-- START EXERCISE INPUT --

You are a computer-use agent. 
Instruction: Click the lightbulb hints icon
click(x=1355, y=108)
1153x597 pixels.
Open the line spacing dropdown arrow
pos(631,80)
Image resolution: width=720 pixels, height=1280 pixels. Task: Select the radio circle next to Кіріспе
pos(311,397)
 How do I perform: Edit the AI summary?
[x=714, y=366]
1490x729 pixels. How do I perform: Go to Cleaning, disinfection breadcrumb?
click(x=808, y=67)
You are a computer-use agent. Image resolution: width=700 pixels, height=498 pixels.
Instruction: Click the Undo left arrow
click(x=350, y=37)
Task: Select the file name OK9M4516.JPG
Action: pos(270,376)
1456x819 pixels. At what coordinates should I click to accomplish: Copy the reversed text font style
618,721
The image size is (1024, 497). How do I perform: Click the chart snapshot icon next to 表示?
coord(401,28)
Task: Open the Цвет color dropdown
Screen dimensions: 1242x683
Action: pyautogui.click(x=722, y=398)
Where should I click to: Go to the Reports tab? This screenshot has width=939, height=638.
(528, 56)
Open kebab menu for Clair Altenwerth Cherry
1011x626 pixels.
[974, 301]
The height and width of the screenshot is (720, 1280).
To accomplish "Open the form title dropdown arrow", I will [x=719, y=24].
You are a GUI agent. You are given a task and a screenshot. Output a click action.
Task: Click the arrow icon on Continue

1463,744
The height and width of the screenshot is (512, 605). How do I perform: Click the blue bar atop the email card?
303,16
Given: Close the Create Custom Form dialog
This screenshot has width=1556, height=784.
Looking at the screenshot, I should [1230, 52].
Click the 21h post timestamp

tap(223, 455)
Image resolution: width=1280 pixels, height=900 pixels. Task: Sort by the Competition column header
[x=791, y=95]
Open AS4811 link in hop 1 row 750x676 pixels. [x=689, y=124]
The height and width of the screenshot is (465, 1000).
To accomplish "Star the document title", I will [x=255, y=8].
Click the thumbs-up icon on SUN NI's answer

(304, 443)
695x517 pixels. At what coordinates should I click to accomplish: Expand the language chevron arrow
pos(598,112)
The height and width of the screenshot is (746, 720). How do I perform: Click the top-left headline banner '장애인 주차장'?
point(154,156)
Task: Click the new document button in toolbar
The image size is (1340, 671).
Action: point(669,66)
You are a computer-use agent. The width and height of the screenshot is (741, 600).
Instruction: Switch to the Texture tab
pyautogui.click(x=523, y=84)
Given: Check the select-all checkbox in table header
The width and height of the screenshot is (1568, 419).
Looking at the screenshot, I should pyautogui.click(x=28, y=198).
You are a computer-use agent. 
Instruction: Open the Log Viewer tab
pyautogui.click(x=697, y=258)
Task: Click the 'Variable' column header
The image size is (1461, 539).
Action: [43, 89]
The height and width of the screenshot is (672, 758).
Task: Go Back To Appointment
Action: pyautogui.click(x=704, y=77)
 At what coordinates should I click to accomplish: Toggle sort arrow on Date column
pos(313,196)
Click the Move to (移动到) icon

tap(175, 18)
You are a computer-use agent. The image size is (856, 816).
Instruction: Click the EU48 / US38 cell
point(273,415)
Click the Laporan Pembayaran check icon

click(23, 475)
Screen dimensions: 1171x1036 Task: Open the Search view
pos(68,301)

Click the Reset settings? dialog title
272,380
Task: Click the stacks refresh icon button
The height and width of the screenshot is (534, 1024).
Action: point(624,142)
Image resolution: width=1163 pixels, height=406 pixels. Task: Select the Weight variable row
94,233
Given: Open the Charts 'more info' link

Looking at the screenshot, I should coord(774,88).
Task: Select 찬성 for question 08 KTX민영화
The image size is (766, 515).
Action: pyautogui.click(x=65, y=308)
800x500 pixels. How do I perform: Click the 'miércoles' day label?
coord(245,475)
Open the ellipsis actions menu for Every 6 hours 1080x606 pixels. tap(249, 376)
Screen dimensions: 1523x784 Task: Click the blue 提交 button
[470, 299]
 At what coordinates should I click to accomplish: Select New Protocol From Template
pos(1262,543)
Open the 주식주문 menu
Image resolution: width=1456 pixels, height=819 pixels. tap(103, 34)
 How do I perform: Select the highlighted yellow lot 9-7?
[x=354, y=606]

-- END EXERCISE INPUT --

CHALLENGE: Could you lay out every line of the records above as a Markdown table, with columns headed "n" for the row number and "Line" for the text, leaving out any blank lines?

FULL OUTPUT:
| n | Line |
|---|---|
| 1 | You are a computer-use agent.  |
| 2 | Instruction: Click the lightbulb hints icon |
| 3 | click(x=1355, y=108) |
| 4 | 1153x597 pixels. |
| 5 | Open the line spacing dropdown arrow |
| 6 | pos(631,80) |
| 7 | Image resolution: width=720 pixels, height=1280 pixels. Task: Select the radio circle next to Кіріспе |
| 8 | pos(311,397) |
| 9 |  How do I perform: Edit the AI summary? |
| 10 | [x=714, y=366] |
| 11 | 1490x729 pixels. How do I perform: Go to Cleaning, disinfection breadcrumb? |
| 12 | click(x=808, y=67) |
| 13 | You are a computer-use agent. Image resolution: width=700 pixels, height=498 pixels. |
| 14 | Instruction: Click the Undo left arrow |
| 15 | click(x=350, y=37) |
| 16 | Task: Select the file name OK9M4516.JPG |
| 17 | Action: pos(270,376) |
| 18 | 1456x819 pixels. At what coordinates should I click to accomplish: Copy the reversed text font style |
| 19 | 618,721 |
| 20 | The image size is (1024, 497). How do I perform: Click the chart snapshot icon next to 表示? |
| 21 | coord(401,28) |
| 22 | Task: Open the Цвет color dropdown |
| 23 | Screen dimensions: 1242x683 |
| 24 | Action: pyautogui.click(x=722, y=398) |
| 25 | Where should I click to: Go to the Reports tab? This screenshot has width=939, height=638. |
| 26 | (528, 56) |
| 27 | Open kebab menu for Clair Altenwerth Cherry |
| 28 | 1011x626 pixels. |
| 29 | [974, 301] |
| 30 | The height and width of the screenshot is (720, 1280). |
| 31 | To accomplish "Open the form title dropdown arrow", I will [x=719, y=24]. |
| 32 | You are a GUI agent. You are given a task and a screenshot. Output a click action. |
| 33 | Task: Click the arrow icon on Continue |
| 34 | 1463,744 |
| 35 | The height and width of the screenshot is (512, 605). How do I perform: Click the blue bar atop the email card? |
| 36 | 303,16 |
| 37 | Given: Close the Create Custom Form dialog |
| 38 | This screenshot has width=1556, height=784. |
| 39 | Looking at the screenshot, I should [1230, 52]. |
| 40 | Click the 21h post timestamp |
| 41 | tap(223, 455) |
| 42 | Image resolution: width=1280 pixels, height=900 pixels. Task: Sort by the Competition column header |
| 43 | [x=791, y=95] |
| 44 | Open AS4811 link in hop 1 row 750x676 pixels. [x=689, y=124] |
| 45 | The height and width of the screenshot is (465, 1000). |
| 46 | To accomplish "Star the document title", I will [x=255, y=8]. |
| 47 | Click the thumbs-up icon on SUN NI's answer |
| 48 | (304, 443) |
| 49 | 695x517 pixels. At what coordinates should I click to accomplish: Expand the language chevron arrow |
| 50 | pos(598,112) |
| 51 | The height and width of the screenshot is (746, 720). How do I perform: Click the top-left headline banner '장애인 주차장'? |
| 52 | point(154,156) |
| 53 | Task: Click the new document button in toolbar |
| 54 | The image size is (1340, 671). |
| 55 | Action: point(669,66) |
| 56 | You are a computer-use agent. The width and height of the screenshot is (741, 600). |
| 57 | Instruction: Switch to the Texture tab |
| 58 | pyautogui.click(x=523, y=84) |
| 59 | Given: Check the select-all checkbox in table header |
| 60 | The width and height of the screenshot is (1568, 419). |
| 61 | Looking at the screenshot, I should pyautogui.click(x=28, y=198). |
| 62 | You are a computer-use agent.  |
| 63 | Instruction: Open the Log Viewer tab |
| 64 | pyautogui.click(x=697, y=258) |
| 65 | Task: Click the 'Variable' column header |
| 66 | The image size is (1461, 539). |
| 67 | Action: [43, 89] |
| 68 | The height and width of the screenshot is (672, 758). |
| 69 | Task: Go Back To Appointment |
| 70 | Action: pyautogui.click(x=704, y=77) |
| 71 |  At what coordinates should I click to accomplish: Toggle sort arrow on Date column |
| 72 | pos(313,196) |
| 73 | Click the Move to (移动到) icon |
| 74 | tap(175, 18) |
| 75 | You are a computer-use agent. The image size is (856, 816). |
| 76 | Instruction: Click the EU48 / US38 cell |
| 77 | point(273,415) |
| 78 | Click the Laporan Pembayaran check icon |
| 79 | click(23, 475) |
| 80 | Screen dimensions: 1171x1036 Task: Open the Search view |
| 81 | pos(68,301) |
| 82 | Click the Reset settings? dialog title |
| 83 | 272,380 |
| 84 | Task: Click the stacks refresh icon button |
| 85 | The height and width of the screenshot is (534, 1024). |
| 86 | Action: point(624,142) |
| 87 | Image resolution: width=1163 pixels, height=406 pixels. Task: Select the Weight variable row |
| 88 | 94,233 |
| 89 | Given: Open the Charts 'more info' link |
| 90 | Looking at the screenshot, I should coord(774,88). |
| 91 | Task: Select 찬성 for question 08 KTX민영화 |
| 92 | The image size is (766, 515). |
| 93 | Action: pyautogui.click(x=65, y=308) |
| 94 | 800x500 pixels. How do I perform: Click the 'miércoles' day label? |
| 95 | coord(245,475) |
| 96 | Open the ellipsis actions menu for Every 6 hours 1080x606 pixels. tap(249, 376) |
| 97 | Screen dimensions: 1523x784 Task: Click the blue 提交 button |
| 98 | [470, 299] |
| 99 |  At what coordinates should I click to accomplish: Select New Protocol From Template |
| 100 | pos(1262,543) |
| 101 | Open the 주식주문 menu |
| 102 | Image resolution: width=1456 pixels, height=819 pixels. tap(103, 34) |
| 103 |  How do I perform: Select the highlighted yellow lot 9-7? |
| 104 | [x=354, y=606] |